WHAT NEEDS TO BE DONE: If a line appears in the data below, it must appear in your answer exactly as given.

*** Block opens ***

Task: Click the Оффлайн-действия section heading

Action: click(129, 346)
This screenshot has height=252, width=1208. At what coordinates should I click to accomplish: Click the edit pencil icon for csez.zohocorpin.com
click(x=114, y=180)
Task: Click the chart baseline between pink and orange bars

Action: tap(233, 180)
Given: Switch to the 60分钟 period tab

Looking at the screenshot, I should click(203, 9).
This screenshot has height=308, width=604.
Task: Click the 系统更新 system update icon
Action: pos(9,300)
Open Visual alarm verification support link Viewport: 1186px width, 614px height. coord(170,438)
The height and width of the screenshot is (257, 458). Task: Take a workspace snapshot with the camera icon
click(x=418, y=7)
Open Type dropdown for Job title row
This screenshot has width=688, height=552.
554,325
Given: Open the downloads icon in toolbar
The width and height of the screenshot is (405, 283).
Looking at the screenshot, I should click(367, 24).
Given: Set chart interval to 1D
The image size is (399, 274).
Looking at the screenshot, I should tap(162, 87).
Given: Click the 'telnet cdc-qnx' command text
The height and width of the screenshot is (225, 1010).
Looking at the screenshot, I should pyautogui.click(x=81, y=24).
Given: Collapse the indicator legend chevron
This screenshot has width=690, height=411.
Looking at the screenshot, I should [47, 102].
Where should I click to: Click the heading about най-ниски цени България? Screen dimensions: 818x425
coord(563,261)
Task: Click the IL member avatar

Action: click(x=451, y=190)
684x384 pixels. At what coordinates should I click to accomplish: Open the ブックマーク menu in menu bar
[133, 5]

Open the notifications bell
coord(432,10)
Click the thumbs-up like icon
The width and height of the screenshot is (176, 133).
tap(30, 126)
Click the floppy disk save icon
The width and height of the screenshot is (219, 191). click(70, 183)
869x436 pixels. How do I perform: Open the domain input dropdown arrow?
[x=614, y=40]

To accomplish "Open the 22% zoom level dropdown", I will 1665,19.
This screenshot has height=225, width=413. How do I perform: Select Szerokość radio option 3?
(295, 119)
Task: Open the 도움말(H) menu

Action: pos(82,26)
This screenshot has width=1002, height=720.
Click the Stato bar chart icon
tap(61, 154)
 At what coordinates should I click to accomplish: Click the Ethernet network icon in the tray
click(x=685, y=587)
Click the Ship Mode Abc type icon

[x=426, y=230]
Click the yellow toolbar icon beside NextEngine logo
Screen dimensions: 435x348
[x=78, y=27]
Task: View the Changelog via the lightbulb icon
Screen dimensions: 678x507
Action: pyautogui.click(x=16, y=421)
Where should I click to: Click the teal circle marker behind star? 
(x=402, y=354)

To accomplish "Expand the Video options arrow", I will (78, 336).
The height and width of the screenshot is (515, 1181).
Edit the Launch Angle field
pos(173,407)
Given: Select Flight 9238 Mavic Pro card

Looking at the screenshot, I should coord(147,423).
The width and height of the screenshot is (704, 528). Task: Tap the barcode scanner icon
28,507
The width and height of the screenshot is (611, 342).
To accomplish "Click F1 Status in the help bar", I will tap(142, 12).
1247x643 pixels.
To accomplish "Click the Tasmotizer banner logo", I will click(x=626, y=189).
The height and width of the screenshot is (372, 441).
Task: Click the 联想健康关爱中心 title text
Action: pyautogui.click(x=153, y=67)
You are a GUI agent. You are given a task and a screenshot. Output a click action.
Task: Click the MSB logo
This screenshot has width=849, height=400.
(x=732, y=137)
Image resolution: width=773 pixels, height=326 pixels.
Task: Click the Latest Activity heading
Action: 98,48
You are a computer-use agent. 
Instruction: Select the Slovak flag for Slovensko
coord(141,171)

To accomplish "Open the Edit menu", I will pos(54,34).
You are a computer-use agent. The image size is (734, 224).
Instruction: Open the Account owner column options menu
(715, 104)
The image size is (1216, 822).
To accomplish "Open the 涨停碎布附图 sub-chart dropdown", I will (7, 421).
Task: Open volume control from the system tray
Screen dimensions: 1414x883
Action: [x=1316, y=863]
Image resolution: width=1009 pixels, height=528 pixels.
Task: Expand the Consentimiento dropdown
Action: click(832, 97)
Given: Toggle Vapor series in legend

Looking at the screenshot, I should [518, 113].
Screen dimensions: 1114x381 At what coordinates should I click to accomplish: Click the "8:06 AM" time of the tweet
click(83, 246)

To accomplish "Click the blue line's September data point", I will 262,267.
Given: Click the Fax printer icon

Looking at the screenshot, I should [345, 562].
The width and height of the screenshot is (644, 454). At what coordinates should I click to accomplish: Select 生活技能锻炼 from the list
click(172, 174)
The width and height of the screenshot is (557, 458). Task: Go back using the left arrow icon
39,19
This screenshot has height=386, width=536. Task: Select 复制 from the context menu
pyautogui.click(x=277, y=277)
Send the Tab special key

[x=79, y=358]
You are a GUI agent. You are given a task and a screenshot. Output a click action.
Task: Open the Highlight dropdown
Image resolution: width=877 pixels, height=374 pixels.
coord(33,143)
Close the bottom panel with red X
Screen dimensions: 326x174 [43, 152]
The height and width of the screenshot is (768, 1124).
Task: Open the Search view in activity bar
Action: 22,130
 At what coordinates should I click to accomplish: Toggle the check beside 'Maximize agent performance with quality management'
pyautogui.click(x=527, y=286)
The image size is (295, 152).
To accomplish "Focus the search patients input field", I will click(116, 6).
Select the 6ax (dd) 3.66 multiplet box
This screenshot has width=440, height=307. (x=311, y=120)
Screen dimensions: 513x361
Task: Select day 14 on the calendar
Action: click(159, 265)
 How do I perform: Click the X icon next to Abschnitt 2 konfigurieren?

*** Block closes ***

SOLUTION TO THIS EXERCISE:
Task: Click the Оффлайн-действия section heading

Action: click(129, 346)
This screenshot has height=252, width=1208. At what coordinates should I click to accomplish: Click the edit pencil icon for csez.zohocorpin.com
click(x=114, y=180)
Task: Click the chart baseline between pink and orange bars

Action: tap(233, 180)
Given: Switch to the 60分钟 period tab

Looking at the screenshot, I should click(203, 9).
This screenshot has height=308, width=604.
Task: Click the 系统更新 system update icon
Action: pos(9,300)
Open Visual alarm verification support link Viewport: 1186px width, 614px height. coord(170,438)
The height and width of the screenshot is (257, 458). Task: Take a workspace snapshot with the camera icon
click(x=418, y=7)
Open Type dropdown for Job title row
This screenshot has width=688, height=552.
554,325
Given: Open the downloads icon in toolbar
The width and height of the screenshot is (405, 283).
Looking at the screenshot, I should click(367, 24).
Given: Set chart interval to 1D
The image size is (399, 274).
Looking at the screenshot, I should tap(162, 87).
Given: Click the 'telnet cdc-qnx' command text
The height and width of the screenshot is (225, 1010).
Looking at the screenshot, I should pyautogui.click(x=81, y=24).
Given: Collapse the indicator legend chevron
This screenshot has width=690, height=411.
Looking at the screenshot, I should [47, 102].
Where should I click to: Click the heading about най-ниски цени България? Screen dimensions: 818x425
coord(563,261)
Task: Click the IL member avatar

Action: click(x=451, y=190)
684x384 pixels. At what coordinates should I click to accomplish: Open the ブックマーク menu in menu bar
[133, 5]

Open the notifications bell
coord(432,10)
Click the thumbs-up like icon
The width and height of the screenshot is (176, 133).
tap(30, 126)
Click the floppy disk save icon
The width and height of the screenshot is (219, 191). click(70, 183)
869x436 pixels. How do I perform: Open the domain input dropdown arrow?
[x=614, y=40]

To accomplish "Open the 22% zoom level dropdown", I will 1665,19.
This screenshot has height=225, width=413. How do I perform: Select Szerokość radio option 3?
(295, 119)
Task: Open the 도움말(H) menu

Action: pos(82,26)
This screenshot has width=1002, height=720.
Click the Stato bar chart icon
tap(61, 154)
 At what coordinates should I click to accomplish: Click the Ethernet network icon in the tray
click(x=685, y=587)
Click the Ship Mode Abc type icon

[x=426, y=230]
Click the yellow toolbar icon beside NextEngine logo
Screen dimensions: 435x348
[x=78, y=27]
Task: View the Changelog via the lightbulb icon
Screen dimensions: 678x507
Action: pyautogui.click(x=16, y=421)
Where should I click to: Click the teal circle marker behind star? 
(x=402, y=354)

To accomplish "Expand the Video options arrow", I will (78, 336).
The height and width of the screenshot is (515, 1181).
Edit the Launch Angle field
pos(173,407)
Given: Select Flight 9238 Mavic Pro card

Looking at the screenshot, I should coord(147,423).
The width and height of the screenshot is (704, 528). Task: Tap the barcode scanner icon
28,507
The width and height of the screenshot is (611, 342).
To accomplish "Click F1 Status in the help bar", I will tap(142, 12).
1247x643 pixels.
To accomplish "Click the Tasmotizer banner logo", I will click(x=626, y=189).
The height and width of the screenshot is (372, 441).
Task: Click the 联想健康关爱中心 title text
Action: pyautogui.click(x=153, y=67)
You are a GUI agent. You are given a task and a screenshot. Output a click action.
Task: Click the MSB logo
This screenshot has width=849, height=400.
(x=732, y=137)
Image resolution: width=773 pixels, height=326 pixels.
Task: Click the Latest Activity heading
Action: 98,48
You are a computer-use agent. 
Instruction: Select the Slovak flag for Slovensko
coord(141,171)

To accomplish "Open the Edit menu", I will pos(54,34).
You are a computer-use agent. The image size is (734, 224).
Instruction: Open the Account owner column options menu
(715, 104)
The image size is (1216, 822).
To accomplish "Open the 涨停碎布附图 sub-chart dropdown", I will (7, 421).
Task: Open volume control from the system tray
Screen dimensions: 1414x883
Action: [x=1316, y=863]
Image resolution: width=1009 pixels, height=528 pixels.
Task: Expand the Consentimiento dropdown
Action: click(832, 97)
Given: Toggle Vapor series in legend

Looking at the screenshot, I should [518, 113].
Screen dimensions: 1114x381 At what coordinates should I click to accomplish: Click the "8:06 AM" time of the tweet
click(83, 246)

To accomplish "Click the blue line's September data point", I will 262,267.
Given: Click the Fax printer icon

Looking at the screenshot, I should [345, 562].
The width and height of the screenshot is (644, 454). At what coordinates should I click to accomplish: Select 生活技能锻炼 from the list
click(172, 174)
The width and height of the screenshot is (557, 458). Task: Go back using the left arrow icon
39,19
This screenshot has height=386, width=536. Task: Select 复制 from the context menu
pyautogui.click(x=277, y=277)
Send the Tab special key

[x=79, y=358]
You are a GUI agent. You are given a task and a screenshot. Output a click action.
Task: Open the Highlight dropdown
Image resolution: width=877 pixels, height=374 pixels.
coord(33,143)
Close the bottom panel with red X
Screen dimensions: 326x174 [43, 152]
The height and width of the screenshot is (768, 1124).
Task: Open the Search view in activity bar
Action: 22,130
 At what coordinates should I click to accomplish: Toggle the check beside 'Maximize agent performance with quality management'
pyautogui.click(x=527, y=286)
The image size is (295, 152).
To accomplish "Focus the search patients input field", I will click(116, 6).
Select the 6ax (dd) 3.66 multiplet box
This screenshot has width=440, height=307. (x=311, y=120)
Screen dimensions: 513x361
Task: Select day 14 on the calendar
Action: click(159, 265)
 How do I perform: Click the X icon next to Abschnitt 2 konfigurieren?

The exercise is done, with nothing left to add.